X is preparing its most aggressive anti-scam measure yet: any account that posts about cryptocurrency for the first time in its history will be automatically locked, requiring identity verification before being allowed to post again.

How It Works

Head of Product Nikita Bier announced the feature in response to a viral thread from a user who lost their account to a phishing attack. The attacker used a pixel-perfect fake copyright violation email to harvest login credentials and two-factor codes, then hijacked the account to promote fraudulent crypto tokens.

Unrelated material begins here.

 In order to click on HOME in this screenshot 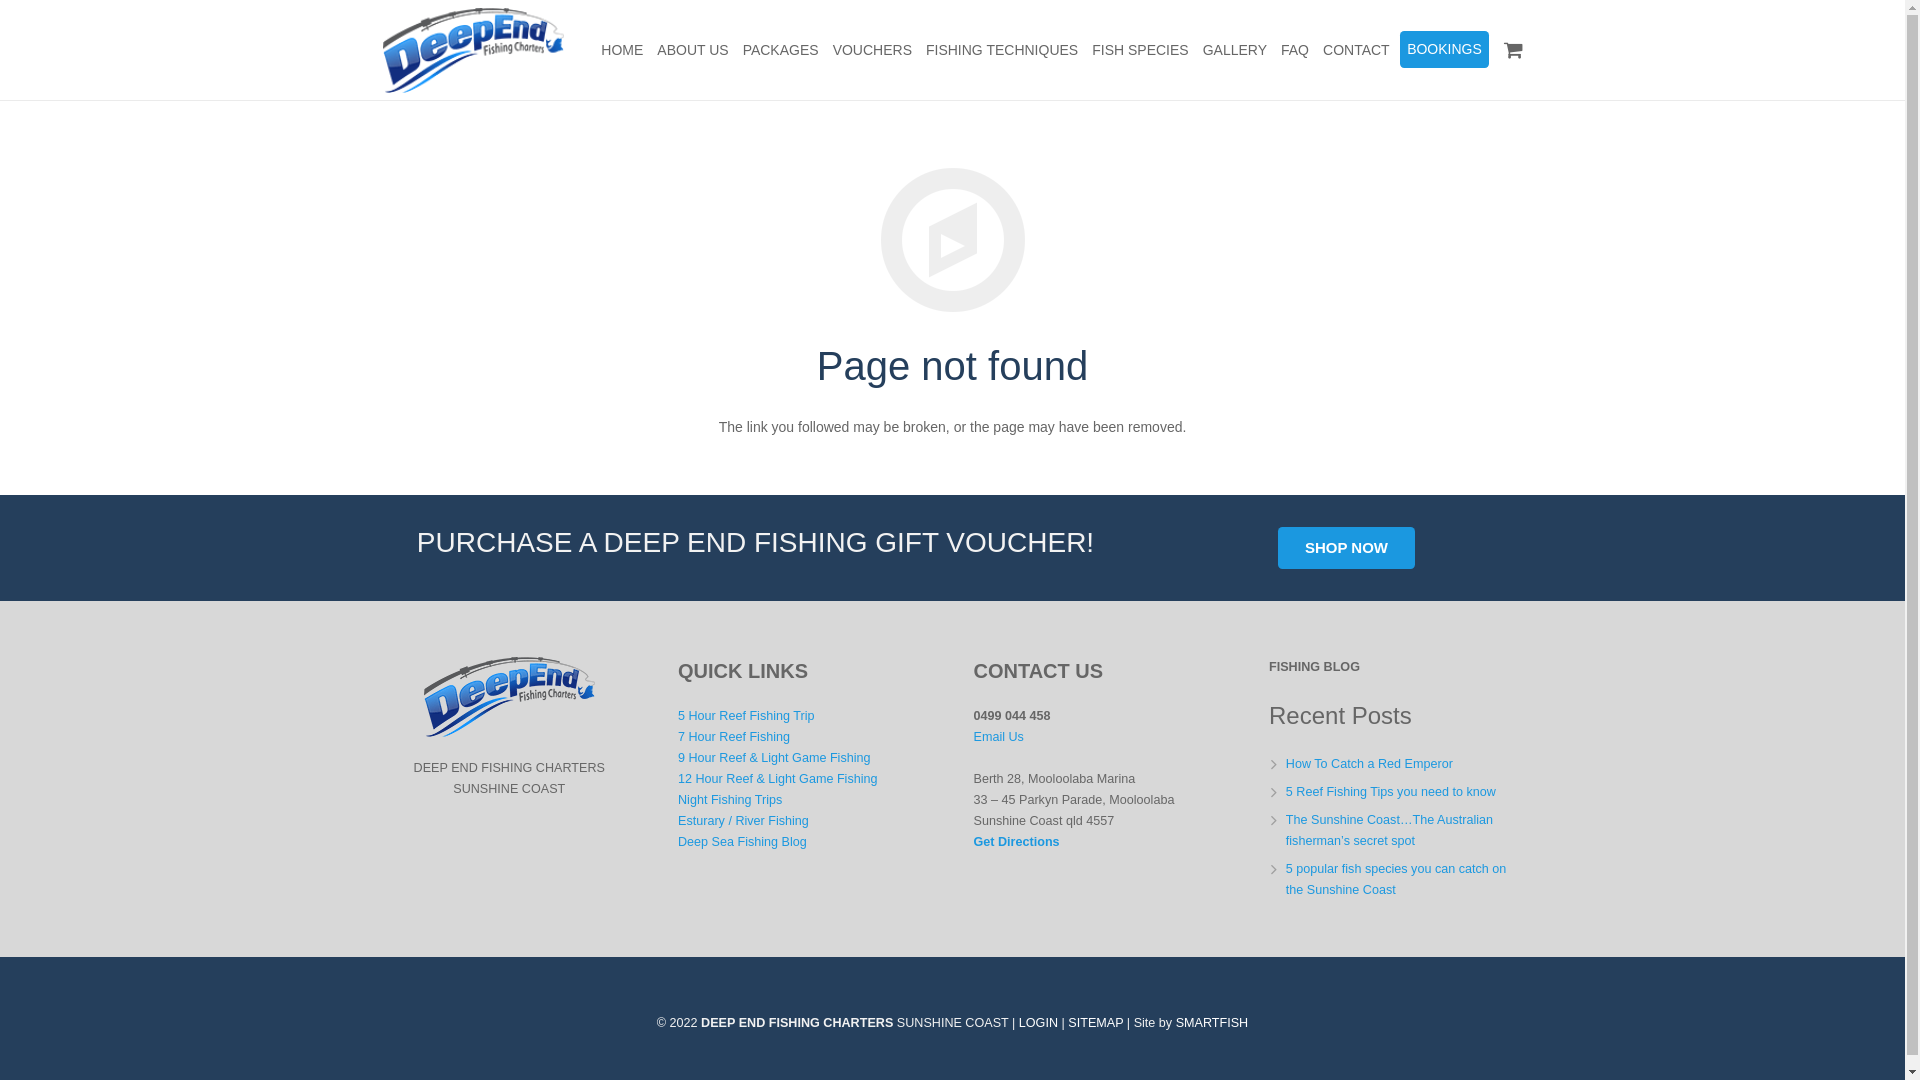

The new system targets the core economics of this attack chain. By auto-locking accounts on their first-ever crypto mention, X makes hijacked accounts essentially worthless to scammers. "This should kill 99% of the incentive," Bier wrote.

The Problem It Solves

Crypto phishing on X has been a persistent plague since the platform's Twitter days. The most common patterns include "double your money" scams, fake memecoin promotions, and fraudulent airdrops - all leveraging hijacked accounts with established follower bases for credibility.

The most notorious incident was the 2020 Twitter breach, when hackers accessed internal tools and took over accounts belonging to Apple, Barack Obama, and Elon Musk to promote a fake bitcoin giveaway, netting over $100,000. The hacker received a five-year sentence.

Collateral Damage?

The feature could frustrate legitimate users posting about crypto for the first time. Bier did not detail the verification process or how long locks would last. He also called out Google for failing to stop phishing emails at the source, pointing to shared responsibility across platforms.

The measure joins X's existing bot purges, API restrictions, and behavioral detection systems.